* What is being asked *
Retype every line from the one containing "Cadastre-se (500, 74)" through the last line of the records below, both included; leave out the pictures.

* Data section *

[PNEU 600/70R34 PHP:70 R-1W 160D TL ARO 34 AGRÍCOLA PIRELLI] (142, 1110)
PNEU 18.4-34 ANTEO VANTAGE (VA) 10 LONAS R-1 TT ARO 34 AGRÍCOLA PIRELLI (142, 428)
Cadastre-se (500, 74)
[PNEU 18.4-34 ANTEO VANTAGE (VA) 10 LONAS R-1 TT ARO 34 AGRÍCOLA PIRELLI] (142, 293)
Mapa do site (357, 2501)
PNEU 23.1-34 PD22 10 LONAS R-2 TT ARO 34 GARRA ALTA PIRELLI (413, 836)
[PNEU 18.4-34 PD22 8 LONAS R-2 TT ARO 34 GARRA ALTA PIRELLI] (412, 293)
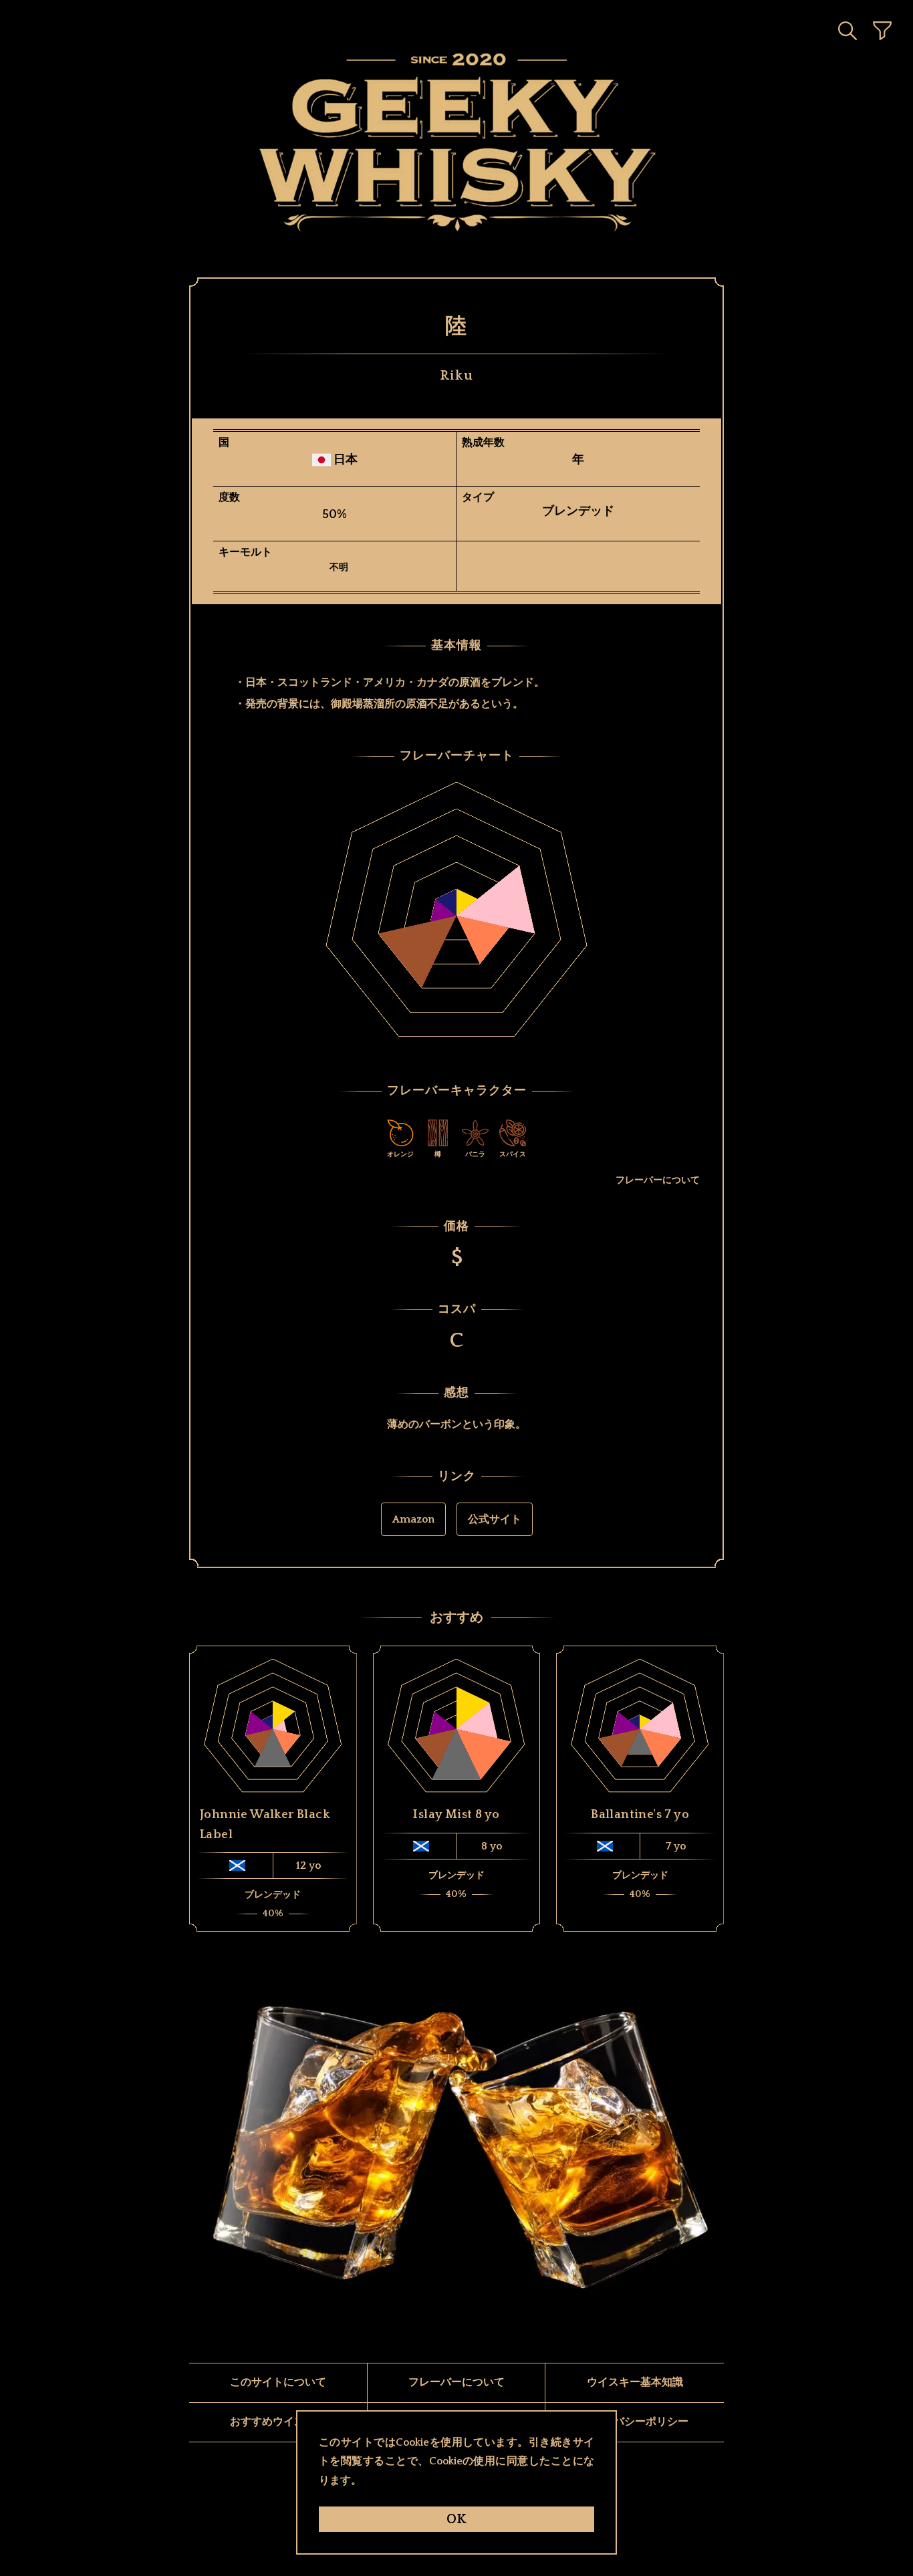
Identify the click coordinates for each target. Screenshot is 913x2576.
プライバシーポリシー (634, 2422)
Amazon (413, 1519)
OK (456, 2519)
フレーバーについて (658, 1180)
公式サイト (494, 1519)
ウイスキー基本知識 (635, 2382)
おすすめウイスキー (278, 2422)
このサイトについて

* Problem solution *
Cadastre-se (500, 74)
[PNEU 18.4-34 ANTEO VANTAGE (VA) 10 LONAS R-1 TT ARO 34 AGRÍCOLA PIRELLI] (142, 293)
Mapa do site (357, 2501)
PNEU 23.1-34 PD22 10 LONAS R-2 TT ARO 34 GARRA ALTA PIRELLI (413, 836)
[PNEU 18.4-34 PD22 8 LONAS R-2 TT ARO 34 GARRA ALTA PIRELLI] (412, 293)
Identify the click coordinates for each target. Screenshot is 913x2576.
プライバシーポリシー (634, 2422)
Amazon (413, 1519)
OK (456, 2519)
フレーバーについて (658, 1180)
公式サイト (494, 1519)
ウイスキー基本知識 (635, 2382)
おすすめウイスキー (278, 2422)
このサイトについて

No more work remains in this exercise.